Task objective: Reproduce the material from its first line up to and including the line that contains "coord(405,405)". Leave the pictures out.

Dataset excerpt:
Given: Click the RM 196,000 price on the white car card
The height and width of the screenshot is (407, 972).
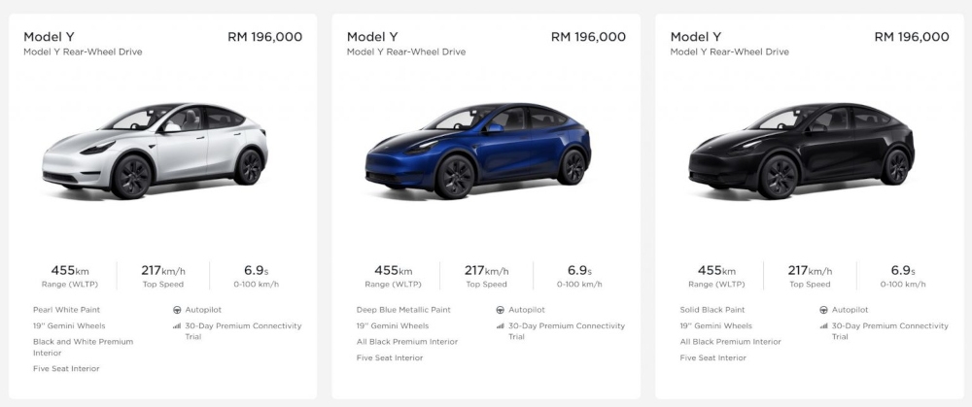Looking at the screenshot, I should point(264,37).
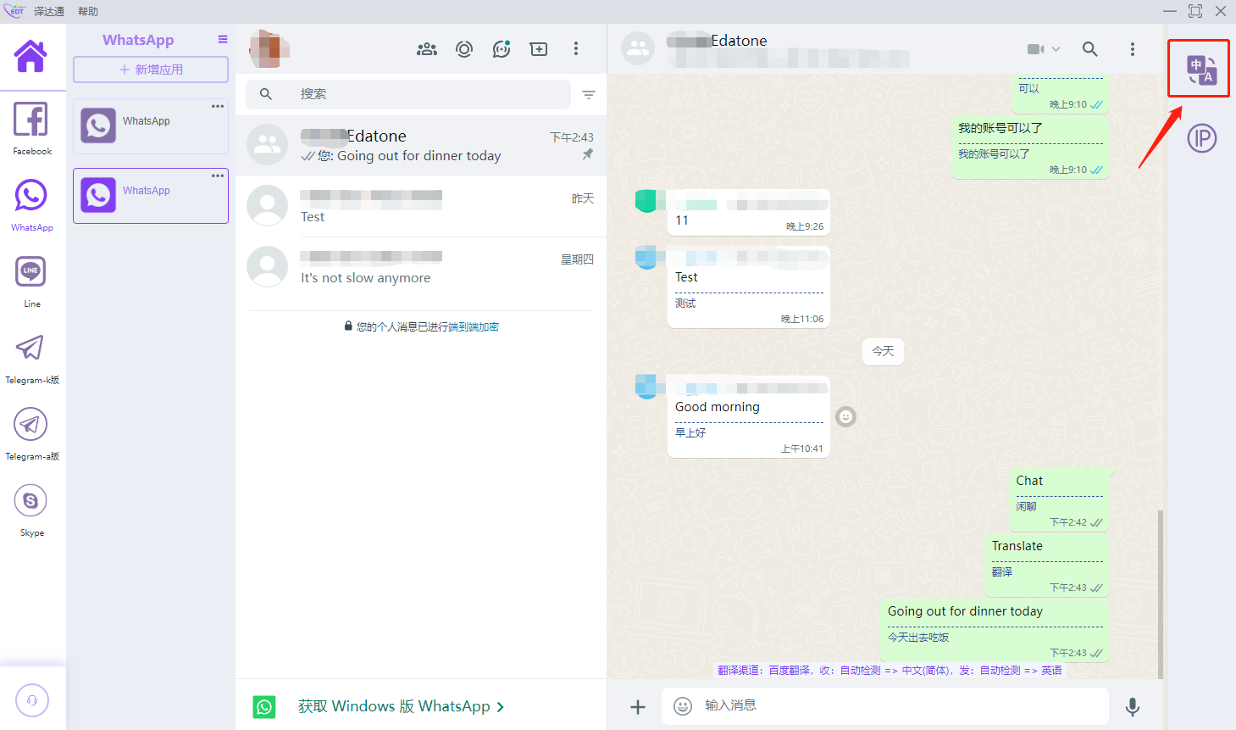Click the microphone voice message icon
Viewport: 1236px width, 730px height.
1132,706
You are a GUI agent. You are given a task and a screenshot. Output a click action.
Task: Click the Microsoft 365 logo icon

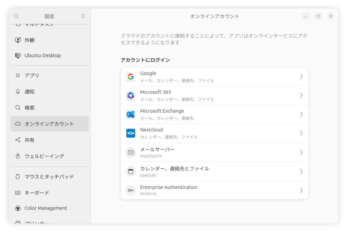[131, 95]
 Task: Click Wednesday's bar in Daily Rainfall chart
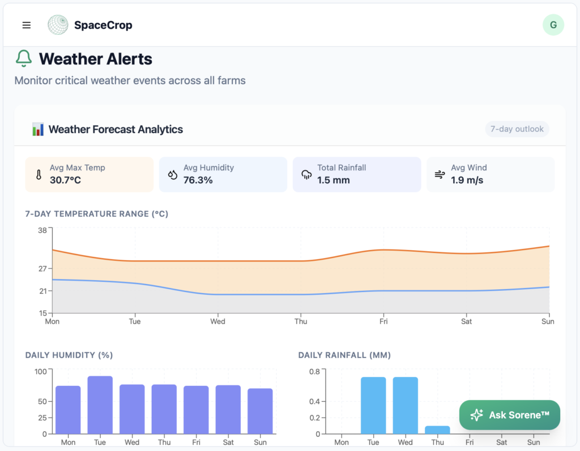coord(405,405)
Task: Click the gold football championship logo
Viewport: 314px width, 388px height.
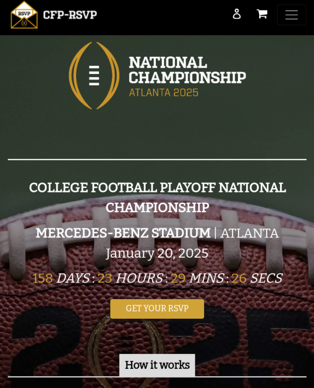Action: [x=94, y=76]
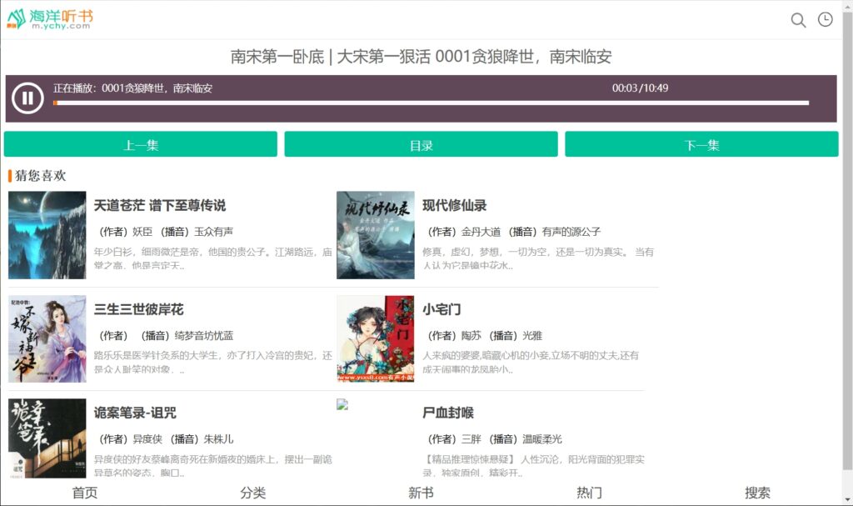The height and width of the screenshot is (506, 853).
Task: Open the audiobook 三生三世彼岸花
Action: point(142,308)
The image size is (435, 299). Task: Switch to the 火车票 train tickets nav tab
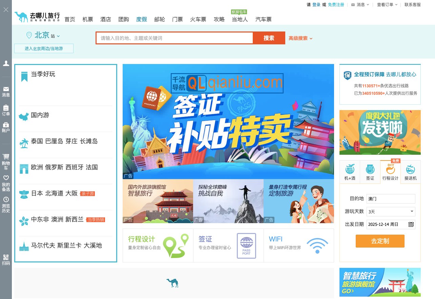(x=198, y=19)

Reply to the task:
Given: Click the RM 196,000 price on the white car card
The height and width of the screenshot is (407, 972).
Looking at the screenshot, I should point(264,37).
Click the microphone voice message icon
Viewport: 1236px width, 730px height.
1132,706
You are a GUI agent. You are given a task and a screenshot. Output a click action.
Task: Click the Microsoft 365 logo icon

[131, 95]
 Task: Click Wednesday's bar in Daily Rainfall chart
coord(405,405)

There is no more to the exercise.